What the task requires. For the listing below, give the count of lines containing "computer", and no other text.

Extracted entries.
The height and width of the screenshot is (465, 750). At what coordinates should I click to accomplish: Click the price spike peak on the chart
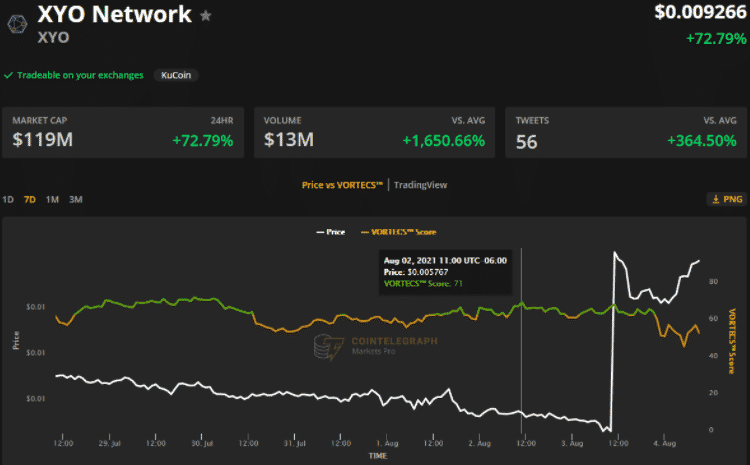click(x=614, y=253)
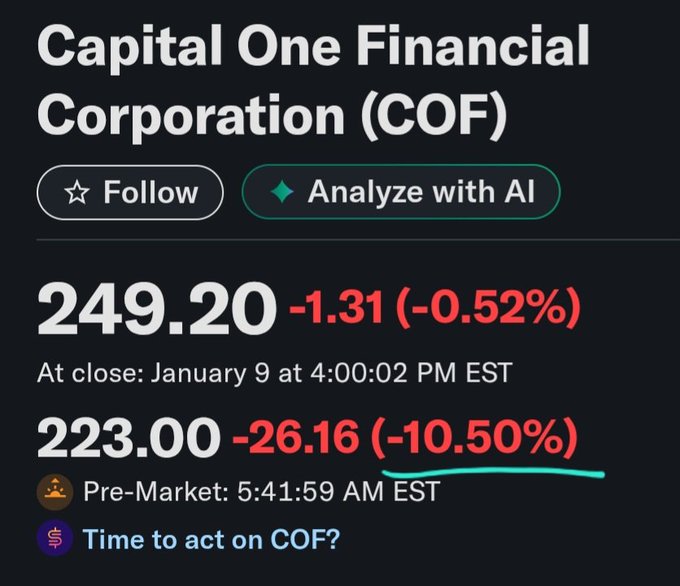This screenshot has height=586, width=680.
Task: Click the -26.16 pre-market change
Action: tap(295, 436)
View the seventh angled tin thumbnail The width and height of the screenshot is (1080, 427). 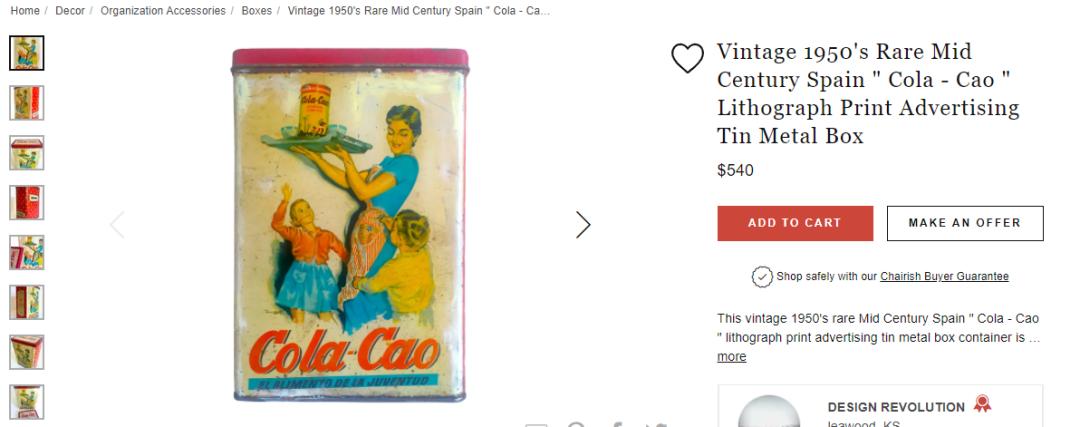point(27,352)
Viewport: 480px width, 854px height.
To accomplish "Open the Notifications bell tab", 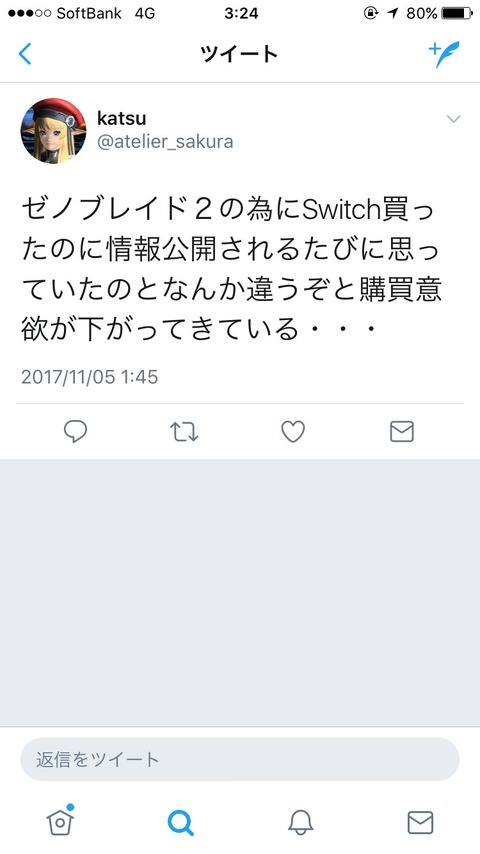I will point(300,822).
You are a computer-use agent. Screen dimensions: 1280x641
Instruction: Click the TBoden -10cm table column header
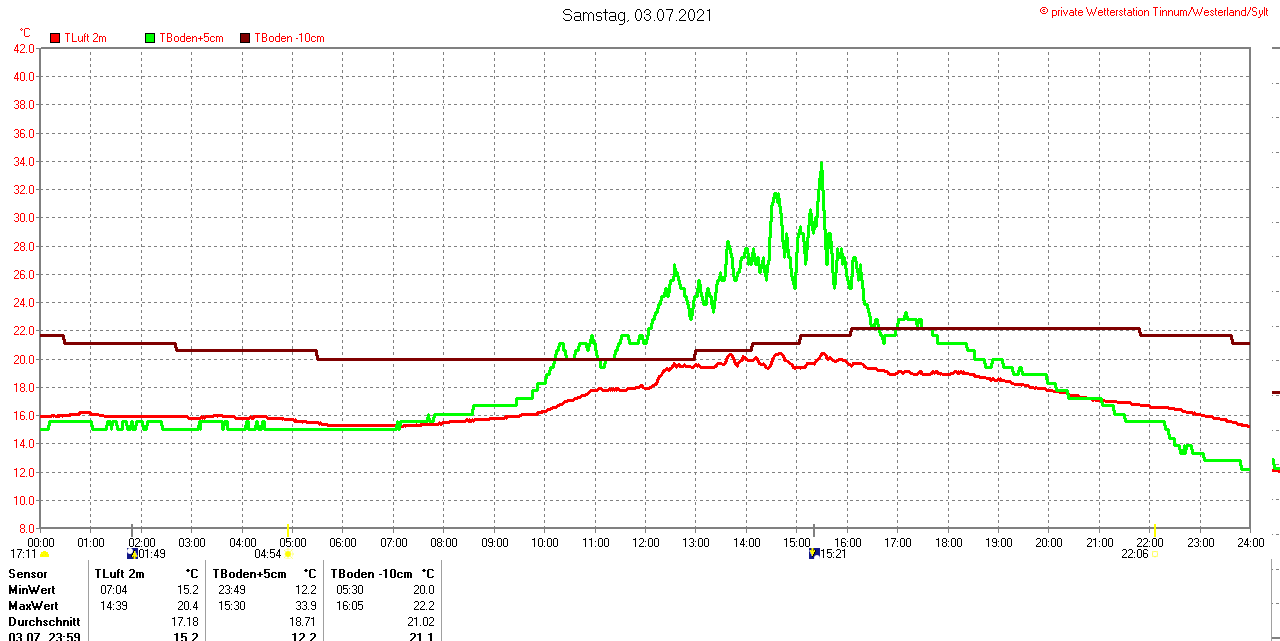[x=370, y=574]
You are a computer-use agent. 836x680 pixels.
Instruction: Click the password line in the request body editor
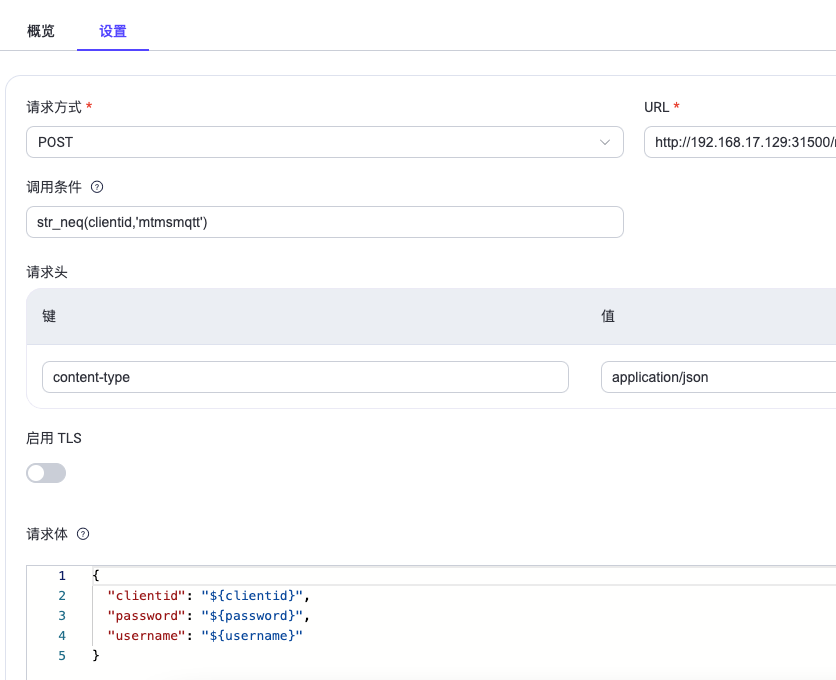(208, 615)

Written reply. 2